*Цель:*
Изложите, пожалуйста, отрывок в двух предложениях.

*Отрывок:*
◇ ◇ ◇ ◇ ◇ ◇ ◇

Красный век. Эпоха и ее поэты. В 2 книгах — страница 22 из 160

               В Европе холодно. В Италии темно.

               Власть отвратительна, как руки брадобрея.

Во тьму погружена не только "советская ночь" — мирозданье сломалось. Мрак безвыходен. Не убежать.

Ну, тогда — вжиться? Это лихорадочный порыв, тем более отчаянный, что охватывает человека, который хотел жить среди "повелевающих светил", не снисходя ни к какой современности, и еще недавно заявлял: я вам не современник!

Промолчав пять лет, он сламывается. Он заявляет с демонстративной, почти декоративной (а может, полуиздевательской?) уверенностью: "Пора вам знать: я тоже современник, я человек эпохи Москвошвея, — смотрите, как на мне топорщится пиджак, как я ступать и говорить умею".

И еще страшнее, еще рискованнее:

               Люблю шинель красноармейской складки —

               Длину до пят, рукав простой и гладкий

               И волжской туче родственный покрой,

               Чтоб, на спине и на груди лопатясь,

               Она лежала, на запас не тратясь,

               И скатывалась летнею порой.

◇ ◇ ◇ ◇ ◇ ◇ ◇

*Собранный материал:*

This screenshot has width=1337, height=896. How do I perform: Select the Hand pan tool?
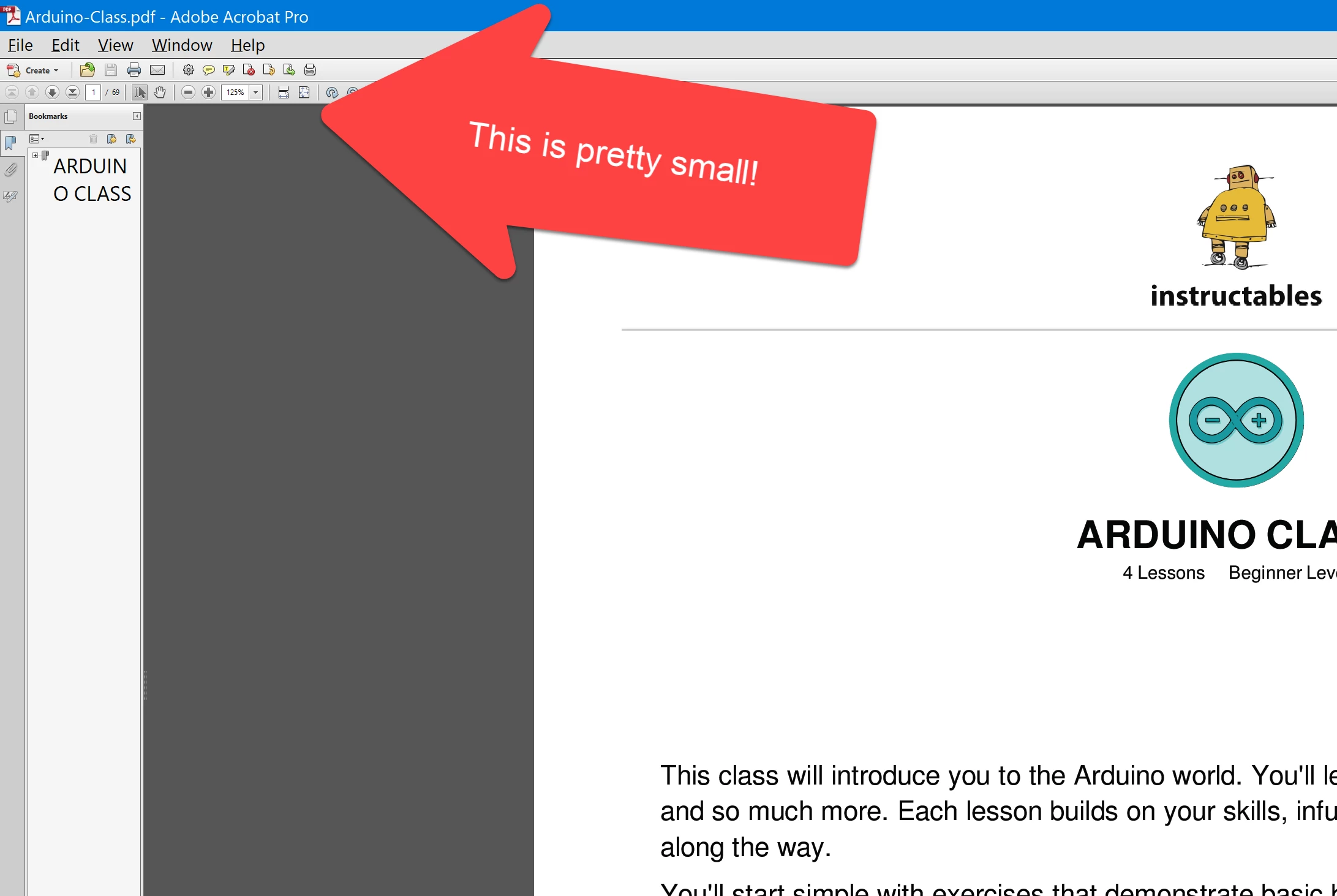[x=160, y=92]
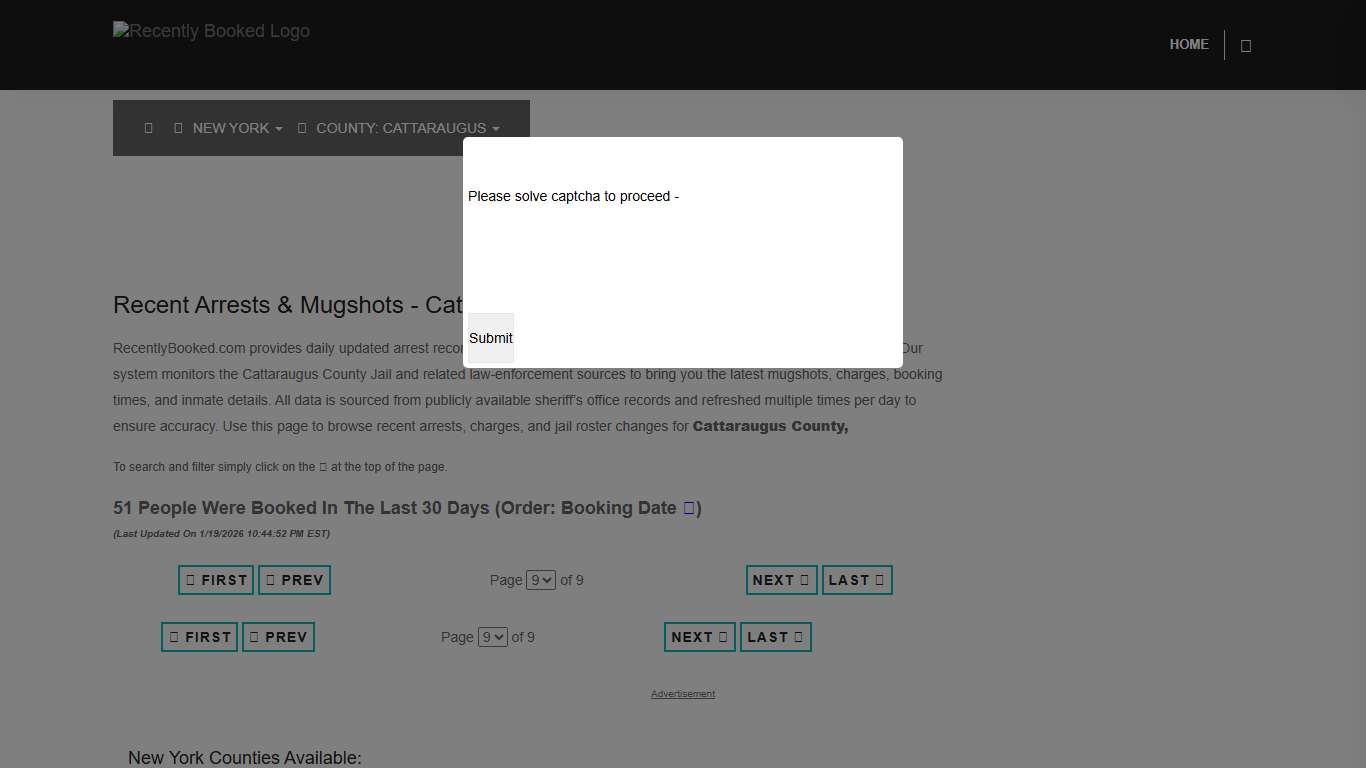Click LAST in the lower pagination row

pyautogui.click(x=775, y=637)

◇ ◇ ◇ ◇ ◇ ◇ ◇

*Полный ответ:*
Во тьму погружена не только «советская ночь»: мирозданье сломалось, мрак безвыходен, и убежать от него нельзя. Поэтому человек, ещё недавно заявлявший «я вам не современник», после пяти лет молчания сламывается и в отчаянном порыве вжиться объявляет себя современником, «человеком эпохи Москвошвея», а затем ещё рискованнее признаётся в любви к шинели красноармейской складки.